Using a solid-state synthesis route, NASICON (Na3Zr2Si2PO12) pellets produced from nanopowder precursors were found to produce improved morphology, higher density and therefore substantially higher ionic conductivities than those produced from larger macro-scale precursors. The maximum room temperature conductivity recorded in the study was 1.16 × 10−3 S cm−1 for nanoprecursors with a final sintering duration of 40 h (at 1230 °C). This is in the high end of the room temperature conductivity range of up to 1.2 × 10−3 S cm−1 reported for this form of NASICON [16, 17]. For the macro-precursors, the optimal conductivity was around 54% of this value at 0.63 × 10−3 S cm−1. Lee et al. [20] demonstrated a substantial increase in conductivity by reducing the size of the intermediate (but not precursor) powders, relying on a high-energy jet milling process. Despite this, conductivities (in the appropriate temperature range) were below those reported in this study in which small particles were introduced in the first stage of the process, without high-energy processing. In this study, prior to sintering there was only a slight difference in the particle size distributions of the powders derived from nano- and macro-precursors and this is unlikely to be responsible for the observed differences in densification and conductivity in the final pellets. There was, however, a substantially higher surface area in the pre-sintered powders produced from nanoprecursors, which was higher than that reported in the literature for more intensively treated samples and was similar to that reported for sol–gel derived precursors [3]. The smaller precursor particles, and resulting increase in surface area, resulted in an apparent enhancement of sintering properties of the powder, resulting in more homogenous grain growth, improved morphology and higher density, which consequently resulted in this lower resistance. The nanoprecursors used in the study are also of an appropriate size so that sintering benefits from the high surface-to-volume ratio.

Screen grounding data
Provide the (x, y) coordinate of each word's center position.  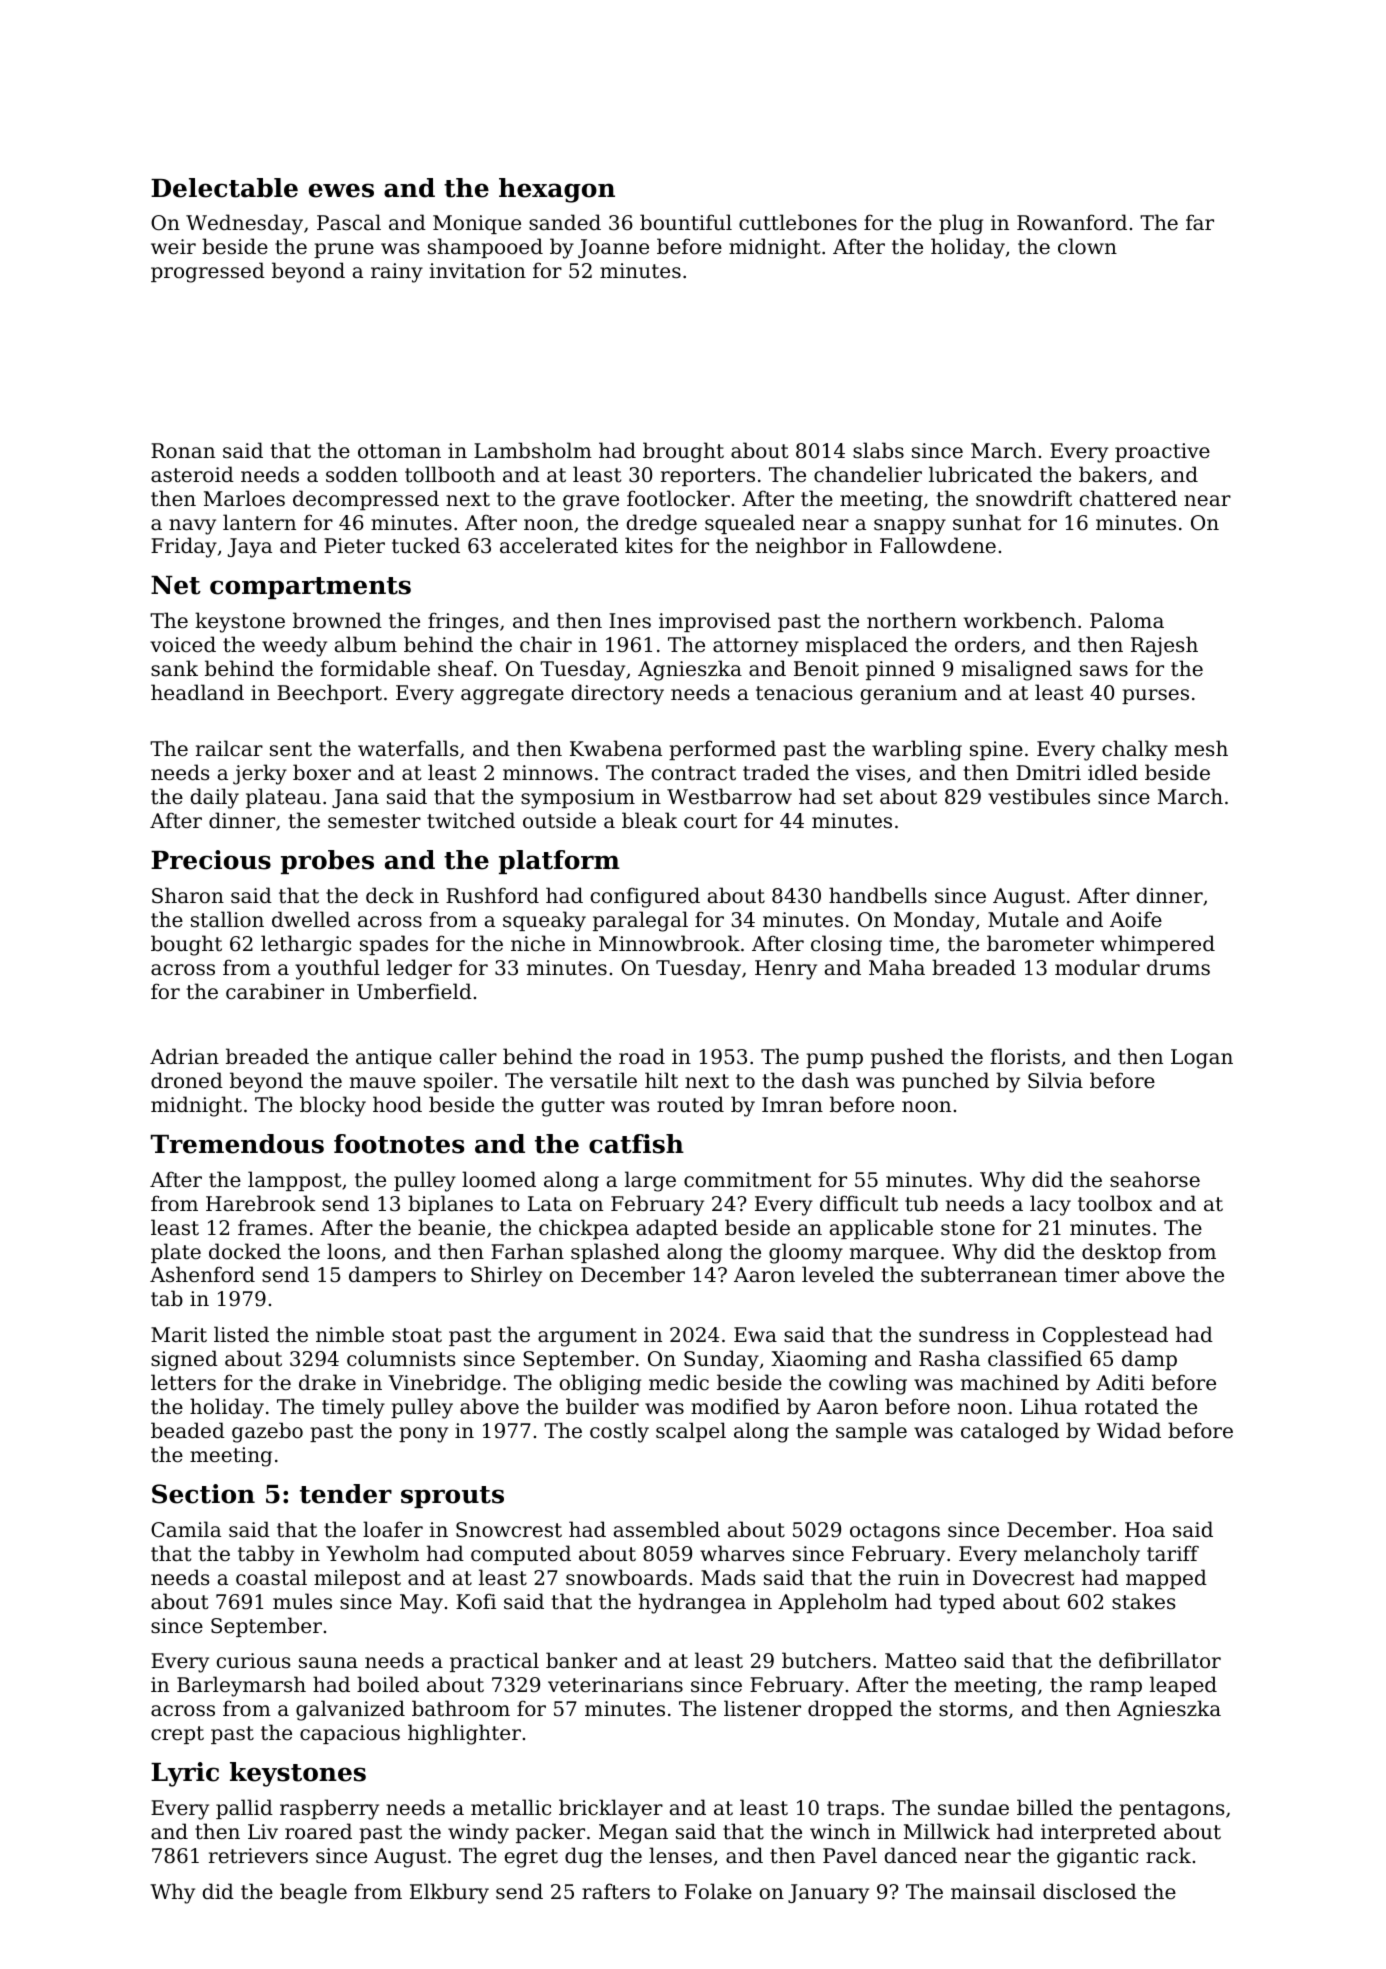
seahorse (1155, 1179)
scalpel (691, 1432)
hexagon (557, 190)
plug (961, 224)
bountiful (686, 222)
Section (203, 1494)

REQUIRED TASK | According to the NASICON passage, what was the maximum room temperature conductivity recorded in the study?

PROBLEM SOLUTION | 1.16 × 10−3 S cm−1, for nanoprecursors with a final sintering duration of 40 h at 1230 °C.